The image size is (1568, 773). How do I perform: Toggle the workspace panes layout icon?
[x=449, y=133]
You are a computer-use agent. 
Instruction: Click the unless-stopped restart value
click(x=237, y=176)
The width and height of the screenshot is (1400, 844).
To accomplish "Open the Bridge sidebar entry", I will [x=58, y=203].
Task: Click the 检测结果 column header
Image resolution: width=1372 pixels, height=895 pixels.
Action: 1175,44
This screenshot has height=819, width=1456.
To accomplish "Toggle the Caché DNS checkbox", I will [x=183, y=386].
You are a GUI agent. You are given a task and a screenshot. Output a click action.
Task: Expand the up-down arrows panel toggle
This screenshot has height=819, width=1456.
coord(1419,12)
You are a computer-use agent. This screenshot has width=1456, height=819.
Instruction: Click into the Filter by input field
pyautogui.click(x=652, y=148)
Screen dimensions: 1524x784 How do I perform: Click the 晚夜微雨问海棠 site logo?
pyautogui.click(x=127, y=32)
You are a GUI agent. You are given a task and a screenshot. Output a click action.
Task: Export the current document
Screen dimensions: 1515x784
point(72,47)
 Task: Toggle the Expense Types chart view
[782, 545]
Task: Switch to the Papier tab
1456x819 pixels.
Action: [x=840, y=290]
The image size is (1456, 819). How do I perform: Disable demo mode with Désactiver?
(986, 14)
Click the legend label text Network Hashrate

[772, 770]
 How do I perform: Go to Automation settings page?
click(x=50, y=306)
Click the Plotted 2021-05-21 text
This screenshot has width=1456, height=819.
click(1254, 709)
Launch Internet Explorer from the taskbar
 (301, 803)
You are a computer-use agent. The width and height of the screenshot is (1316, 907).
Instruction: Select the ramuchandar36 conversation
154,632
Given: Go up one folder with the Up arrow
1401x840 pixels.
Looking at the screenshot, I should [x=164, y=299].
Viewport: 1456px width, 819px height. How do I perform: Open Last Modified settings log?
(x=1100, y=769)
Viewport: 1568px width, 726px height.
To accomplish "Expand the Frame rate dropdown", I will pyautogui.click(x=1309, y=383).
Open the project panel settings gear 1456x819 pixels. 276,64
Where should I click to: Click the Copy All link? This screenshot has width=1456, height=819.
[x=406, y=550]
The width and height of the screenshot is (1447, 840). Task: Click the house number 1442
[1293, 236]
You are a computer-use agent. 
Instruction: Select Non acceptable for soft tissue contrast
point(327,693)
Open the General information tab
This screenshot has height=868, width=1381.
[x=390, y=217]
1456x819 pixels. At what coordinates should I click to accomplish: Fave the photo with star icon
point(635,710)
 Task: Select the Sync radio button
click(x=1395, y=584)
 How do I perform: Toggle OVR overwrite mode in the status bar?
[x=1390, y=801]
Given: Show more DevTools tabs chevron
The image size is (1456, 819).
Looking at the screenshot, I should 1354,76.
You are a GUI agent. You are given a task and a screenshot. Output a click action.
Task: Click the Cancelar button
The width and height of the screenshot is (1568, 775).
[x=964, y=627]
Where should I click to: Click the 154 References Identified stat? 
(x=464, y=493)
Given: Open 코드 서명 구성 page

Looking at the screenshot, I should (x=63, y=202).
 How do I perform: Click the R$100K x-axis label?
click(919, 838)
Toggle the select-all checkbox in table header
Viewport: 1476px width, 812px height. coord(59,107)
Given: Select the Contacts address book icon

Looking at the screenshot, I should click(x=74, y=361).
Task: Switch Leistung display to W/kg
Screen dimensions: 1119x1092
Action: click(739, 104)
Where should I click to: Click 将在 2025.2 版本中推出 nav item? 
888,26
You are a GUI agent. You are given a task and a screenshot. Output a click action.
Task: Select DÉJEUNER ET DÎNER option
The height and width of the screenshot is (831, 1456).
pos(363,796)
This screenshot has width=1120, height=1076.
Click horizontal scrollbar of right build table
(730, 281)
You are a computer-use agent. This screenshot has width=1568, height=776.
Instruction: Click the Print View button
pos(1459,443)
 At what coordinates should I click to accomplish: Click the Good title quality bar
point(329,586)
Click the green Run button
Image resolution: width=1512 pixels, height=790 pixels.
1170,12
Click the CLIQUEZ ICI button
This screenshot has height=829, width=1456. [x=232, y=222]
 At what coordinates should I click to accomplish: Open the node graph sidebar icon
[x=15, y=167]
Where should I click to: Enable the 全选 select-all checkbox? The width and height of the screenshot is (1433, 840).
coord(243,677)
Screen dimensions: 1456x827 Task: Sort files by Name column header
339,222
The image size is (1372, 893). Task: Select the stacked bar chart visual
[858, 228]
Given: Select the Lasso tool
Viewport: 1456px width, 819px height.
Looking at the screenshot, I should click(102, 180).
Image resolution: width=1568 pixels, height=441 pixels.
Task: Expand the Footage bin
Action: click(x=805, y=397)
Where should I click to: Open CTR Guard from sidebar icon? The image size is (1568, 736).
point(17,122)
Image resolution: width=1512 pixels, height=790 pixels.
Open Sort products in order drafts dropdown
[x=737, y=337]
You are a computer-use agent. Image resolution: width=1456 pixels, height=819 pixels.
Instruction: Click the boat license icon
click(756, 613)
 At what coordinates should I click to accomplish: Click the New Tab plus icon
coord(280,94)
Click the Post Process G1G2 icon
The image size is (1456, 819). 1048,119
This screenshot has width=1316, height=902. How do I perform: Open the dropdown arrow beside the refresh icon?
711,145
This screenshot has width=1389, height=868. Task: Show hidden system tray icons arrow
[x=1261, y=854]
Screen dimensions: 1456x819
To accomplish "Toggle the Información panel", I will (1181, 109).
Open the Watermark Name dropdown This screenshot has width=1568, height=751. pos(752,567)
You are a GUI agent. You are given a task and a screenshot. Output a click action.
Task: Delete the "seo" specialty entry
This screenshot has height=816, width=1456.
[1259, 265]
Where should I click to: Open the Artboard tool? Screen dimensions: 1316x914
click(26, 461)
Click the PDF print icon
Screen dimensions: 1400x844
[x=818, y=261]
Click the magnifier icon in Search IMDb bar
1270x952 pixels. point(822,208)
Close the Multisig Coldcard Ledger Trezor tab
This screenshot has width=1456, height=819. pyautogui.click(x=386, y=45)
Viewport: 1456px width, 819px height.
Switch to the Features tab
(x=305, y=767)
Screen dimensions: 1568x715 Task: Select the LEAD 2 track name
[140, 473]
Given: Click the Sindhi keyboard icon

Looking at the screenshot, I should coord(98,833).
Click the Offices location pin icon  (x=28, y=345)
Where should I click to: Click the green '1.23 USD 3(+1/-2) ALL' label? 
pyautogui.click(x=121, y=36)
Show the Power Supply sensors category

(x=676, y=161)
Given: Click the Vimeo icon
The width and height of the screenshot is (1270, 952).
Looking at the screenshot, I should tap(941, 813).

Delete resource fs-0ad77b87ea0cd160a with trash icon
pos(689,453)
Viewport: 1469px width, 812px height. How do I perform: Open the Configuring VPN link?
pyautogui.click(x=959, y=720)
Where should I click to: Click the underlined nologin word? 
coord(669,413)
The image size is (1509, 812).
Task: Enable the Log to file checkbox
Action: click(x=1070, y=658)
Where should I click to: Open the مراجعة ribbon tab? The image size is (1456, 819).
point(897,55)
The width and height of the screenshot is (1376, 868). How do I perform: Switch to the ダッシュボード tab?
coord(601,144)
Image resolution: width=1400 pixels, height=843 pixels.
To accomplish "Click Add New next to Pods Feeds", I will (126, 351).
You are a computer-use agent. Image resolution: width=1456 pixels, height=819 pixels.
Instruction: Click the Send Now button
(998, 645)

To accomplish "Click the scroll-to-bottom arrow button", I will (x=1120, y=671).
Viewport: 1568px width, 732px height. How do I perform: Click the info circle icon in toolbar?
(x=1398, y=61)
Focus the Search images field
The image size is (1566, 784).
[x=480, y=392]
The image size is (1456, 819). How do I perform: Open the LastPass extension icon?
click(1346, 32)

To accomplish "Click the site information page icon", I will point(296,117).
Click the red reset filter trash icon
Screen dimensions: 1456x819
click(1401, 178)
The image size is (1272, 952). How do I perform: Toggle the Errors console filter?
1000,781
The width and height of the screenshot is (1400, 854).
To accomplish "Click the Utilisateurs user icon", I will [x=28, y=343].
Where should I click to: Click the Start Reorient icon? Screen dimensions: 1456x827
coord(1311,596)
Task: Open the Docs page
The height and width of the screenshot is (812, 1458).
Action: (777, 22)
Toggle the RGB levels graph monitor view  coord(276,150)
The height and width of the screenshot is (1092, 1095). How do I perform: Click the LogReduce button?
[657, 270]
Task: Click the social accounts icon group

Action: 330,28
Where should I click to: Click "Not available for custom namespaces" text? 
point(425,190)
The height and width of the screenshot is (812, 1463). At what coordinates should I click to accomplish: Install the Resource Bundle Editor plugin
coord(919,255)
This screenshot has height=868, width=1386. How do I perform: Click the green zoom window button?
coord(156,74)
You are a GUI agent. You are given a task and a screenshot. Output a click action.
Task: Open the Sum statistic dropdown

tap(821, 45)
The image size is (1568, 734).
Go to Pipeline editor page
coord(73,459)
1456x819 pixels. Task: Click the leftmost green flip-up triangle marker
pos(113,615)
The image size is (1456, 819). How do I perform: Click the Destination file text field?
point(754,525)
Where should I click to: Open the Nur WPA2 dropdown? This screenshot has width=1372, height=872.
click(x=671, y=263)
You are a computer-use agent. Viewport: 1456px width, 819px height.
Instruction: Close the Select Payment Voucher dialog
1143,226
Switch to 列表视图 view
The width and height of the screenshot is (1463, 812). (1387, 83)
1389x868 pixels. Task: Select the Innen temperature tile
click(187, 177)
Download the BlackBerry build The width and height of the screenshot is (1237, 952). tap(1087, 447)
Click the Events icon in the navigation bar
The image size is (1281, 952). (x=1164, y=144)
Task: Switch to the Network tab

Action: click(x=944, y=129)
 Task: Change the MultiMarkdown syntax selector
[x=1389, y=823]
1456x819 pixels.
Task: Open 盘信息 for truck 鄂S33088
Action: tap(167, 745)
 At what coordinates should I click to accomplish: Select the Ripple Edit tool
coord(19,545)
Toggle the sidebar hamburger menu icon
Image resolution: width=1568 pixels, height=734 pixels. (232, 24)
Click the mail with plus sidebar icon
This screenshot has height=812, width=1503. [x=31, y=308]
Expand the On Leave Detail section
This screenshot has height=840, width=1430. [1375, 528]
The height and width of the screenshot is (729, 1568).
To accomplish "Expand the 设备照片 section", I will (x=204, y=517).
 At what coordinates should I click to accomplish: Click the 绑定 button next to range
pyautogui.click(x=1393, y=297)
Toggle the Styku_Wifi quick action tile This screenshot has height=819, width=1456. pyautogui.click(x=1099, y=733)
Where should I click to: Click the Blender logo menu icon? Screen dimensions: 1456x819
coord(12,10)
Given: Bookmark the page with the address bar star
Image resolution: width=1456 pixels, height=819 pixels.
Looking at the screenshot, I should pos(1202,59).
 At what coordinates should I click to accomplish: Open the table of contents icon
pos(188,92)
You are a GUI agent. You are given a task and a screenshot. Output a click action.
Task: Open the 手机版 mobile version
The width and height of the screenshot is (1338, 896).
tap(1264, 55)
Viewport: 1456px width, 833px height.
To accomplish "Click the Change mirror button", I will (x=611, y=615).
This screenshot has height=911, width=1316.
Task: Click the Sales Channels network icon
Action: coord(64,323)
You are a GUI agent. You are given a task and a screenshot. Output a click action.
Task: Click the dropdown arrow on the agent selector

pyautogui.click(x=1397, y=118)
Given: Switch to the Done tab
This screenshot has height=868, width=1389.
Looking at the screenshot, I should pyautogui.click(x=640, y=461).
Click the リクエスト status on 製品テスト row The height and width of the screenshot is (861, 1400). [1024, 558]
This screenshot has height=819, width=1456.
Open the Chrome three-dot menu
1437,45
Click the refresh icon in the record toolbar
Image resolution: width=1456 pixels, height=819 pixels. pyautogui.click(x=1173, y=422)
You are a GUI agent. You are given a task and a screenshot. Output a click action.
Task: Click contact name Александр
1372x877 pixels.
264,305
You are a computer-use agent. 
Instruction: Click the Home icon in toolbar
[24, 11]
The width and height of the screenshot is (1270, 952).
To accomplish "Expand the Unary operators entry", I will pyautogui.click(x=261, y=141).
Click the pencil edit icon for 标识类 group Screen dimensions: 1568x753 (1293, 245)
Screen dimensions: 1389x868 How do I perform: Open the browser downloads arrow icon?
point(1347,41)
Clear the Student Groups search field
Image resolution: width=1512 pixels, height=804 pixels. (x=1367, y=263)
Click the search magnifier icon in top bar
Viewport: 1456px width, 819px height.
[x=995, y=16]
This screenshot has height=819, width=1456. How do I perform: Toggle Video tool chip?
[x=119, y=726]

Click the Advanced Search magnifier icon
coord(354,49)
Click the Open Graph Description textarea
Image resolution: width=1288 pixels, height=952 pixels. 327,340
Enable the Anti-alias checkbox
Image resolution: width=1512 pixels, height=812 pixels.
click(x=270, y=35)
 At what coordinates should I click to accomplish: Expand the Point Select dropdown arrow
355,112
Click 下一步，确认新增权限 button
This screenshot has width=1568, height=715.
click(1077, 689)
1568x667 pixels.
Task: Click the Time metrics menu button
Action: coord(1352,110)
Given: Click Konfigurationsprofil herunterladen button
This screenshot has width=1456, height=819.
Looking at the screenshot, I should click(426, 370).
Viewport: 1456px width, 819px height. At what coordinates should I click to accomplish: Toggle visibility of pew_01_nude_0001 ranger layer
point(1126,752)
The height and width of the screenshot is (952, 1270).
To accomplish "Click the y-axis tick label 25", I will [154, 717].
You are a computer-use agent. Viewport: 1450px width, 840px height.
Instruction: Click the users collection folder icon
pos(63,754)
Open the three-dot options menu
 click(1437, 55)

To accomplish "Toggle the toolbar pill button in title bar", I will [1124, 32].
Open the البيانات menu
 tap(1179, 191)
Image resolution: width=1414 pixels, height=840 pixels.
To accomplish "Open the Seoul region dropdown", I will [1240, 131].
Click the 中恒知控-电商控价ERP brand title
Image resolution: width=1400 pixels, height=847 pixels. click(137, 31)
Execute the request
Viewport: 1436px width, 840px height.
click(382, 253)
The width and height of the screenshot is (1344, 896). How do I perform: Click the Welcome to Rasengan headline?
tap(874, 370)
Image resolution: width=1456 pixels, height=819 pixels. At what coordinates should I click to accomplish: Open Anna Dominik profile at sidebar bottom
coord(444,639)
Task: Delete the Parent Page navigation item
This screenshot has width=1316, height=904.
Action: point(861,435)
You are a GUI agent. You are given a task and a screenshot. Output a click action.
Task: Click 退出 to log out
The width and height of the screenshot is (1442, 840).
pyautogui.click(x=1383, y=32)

### Directions
Sift through the entries and copy every line with "panel".

### Response to this task
Task: Expand the up-down arrows panel toggle
Open the project panel settings gear 1456x819 pixels. 276,64
To accomplish "Toggle the Información panel", I will (1181, 109).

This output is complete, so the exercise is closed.